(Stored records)
______________________________
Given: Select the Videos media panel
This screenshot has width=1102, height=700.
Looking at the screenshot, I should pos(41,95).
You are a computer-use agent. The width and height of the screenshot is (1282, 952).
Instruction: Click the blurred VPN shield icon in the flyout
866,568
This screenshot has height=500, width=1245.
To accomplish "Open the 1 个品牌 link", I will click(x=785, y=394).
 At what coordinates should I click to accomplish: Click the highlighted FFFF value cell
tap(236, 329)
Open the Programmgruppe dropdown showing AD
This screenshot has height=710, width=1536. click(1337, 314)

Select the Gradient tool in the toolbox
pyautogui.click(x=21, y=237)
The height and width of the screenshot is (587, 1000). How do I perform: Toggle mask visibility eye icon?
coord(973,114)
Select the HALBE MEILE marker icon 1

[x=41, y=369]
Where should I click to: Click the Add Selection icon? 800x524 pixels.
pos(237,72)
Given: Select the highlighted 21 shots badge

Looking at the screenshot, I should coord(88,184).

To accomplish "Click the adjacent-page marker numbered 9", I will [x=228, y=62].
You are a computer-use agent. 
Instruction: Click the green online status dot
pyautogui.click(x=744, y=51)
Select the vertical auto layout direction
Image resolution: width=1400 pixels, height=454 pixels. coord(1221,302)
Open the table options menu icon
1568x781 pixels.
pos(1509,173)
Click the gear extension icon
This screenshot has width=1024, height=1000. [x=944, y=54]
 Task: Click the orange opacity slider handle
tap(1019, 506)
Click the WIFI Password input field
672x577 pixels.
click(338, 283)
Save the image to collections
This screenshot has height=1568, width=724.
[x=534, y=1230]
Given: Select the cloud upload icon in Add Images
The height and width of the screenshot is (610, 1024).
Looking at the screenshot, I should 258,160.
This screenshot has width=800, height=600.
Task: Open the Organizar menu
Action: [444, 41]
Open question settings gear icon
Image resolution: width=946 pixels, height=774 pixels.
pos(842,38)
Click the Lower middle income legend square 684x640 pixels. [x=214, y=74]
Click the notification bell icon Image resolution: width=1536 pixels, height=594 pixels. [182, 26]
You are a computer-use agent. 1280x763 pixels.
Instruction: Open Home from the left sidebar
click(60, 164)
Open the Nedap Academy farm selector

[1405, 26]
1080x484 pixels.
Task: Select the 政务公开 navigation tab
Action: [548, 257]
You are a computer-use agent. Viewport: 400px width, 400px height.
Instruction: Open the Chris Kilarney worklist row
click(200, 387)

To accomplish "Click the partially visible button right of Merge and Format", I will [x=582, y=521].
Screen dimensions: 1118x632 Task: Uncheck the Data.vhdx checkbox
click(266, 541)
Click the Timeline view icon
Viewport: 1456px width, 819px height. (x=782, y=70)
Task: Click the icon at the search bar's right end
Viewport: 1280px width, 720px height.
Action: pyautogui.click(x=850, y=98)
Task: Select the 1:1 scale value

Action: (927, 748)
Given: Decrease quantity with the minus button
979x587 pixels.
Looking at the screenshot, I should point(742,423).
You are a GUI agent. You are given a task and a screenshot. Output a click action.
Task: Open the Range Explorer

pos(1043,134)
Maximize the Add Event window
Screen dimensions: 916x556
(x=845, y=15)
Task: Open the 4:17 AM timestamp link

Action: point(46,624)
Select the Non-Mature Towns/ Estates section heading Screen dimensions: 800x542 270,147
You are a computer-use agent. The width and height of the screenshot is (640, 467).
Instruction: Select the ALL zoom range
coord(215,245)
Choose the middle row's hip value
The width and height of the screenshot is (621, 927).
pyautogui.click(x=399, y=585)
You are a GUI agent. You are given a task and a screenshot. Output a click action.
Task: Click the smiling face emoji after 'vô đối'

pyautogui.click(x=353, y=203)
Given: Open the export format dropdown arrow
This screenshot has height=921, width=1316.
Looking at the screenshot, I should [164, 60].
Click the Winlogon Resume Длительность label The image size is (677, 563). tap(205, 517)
______________________________
Extract from the records above the lines from the one containing "Instruction: Open Home from the left sidebar" to the one containing "Select the Non-Mature", both lines included, exactly as they appear and with nothing else.

Answer to the problem:
Instruction: Open Home from the left sidebar
click(60, 164)
Open the Nedap Academy farm selector

[1405, 26]
1080x484 pixels.
Task: Select the 政务公开 navigation tab
Action: [548, 257]
You are a computer-use agent. Viewport: 400px width, 400px height.
Instruction: Open the Chris Kilarney worklist row
click(200, 387)

To accomplish "Click the partially visible button right of Merge and Format", I will [x=582, y=521].
Screen dimensions: 1118x632 Task: Uncheck the Data.vhdx checkbox
click(266, 541)
Click the Timeline view icon
Viewport: 1456px width, 819px height. (x=782, y=70)
Task: Click the icon at the search bar's right end
Viewport: 1280px width, 720px height.
Action: pyautogui.click(x=850, y=98)
Task: Select the 1:1 scale value

Action: (927, 748)
Given: Decrease quantity with the minus button
979x587 pixels.
Looking at the screenshot, I should point(742,423).
You are a GUI agent. You are given a task and a screenshot. Output a click action.
Task: Open the Range Explorer

pos(1043,134)
Maximize the Add Event window
Screen dimensions: 916x556
(x=845, y=15)
Task: Open the 4:17 AM timestamp link

Action: point(46,624)
Select the Non-Mature Towns/ Estates section heading Screen dimensions: 800x542 270,147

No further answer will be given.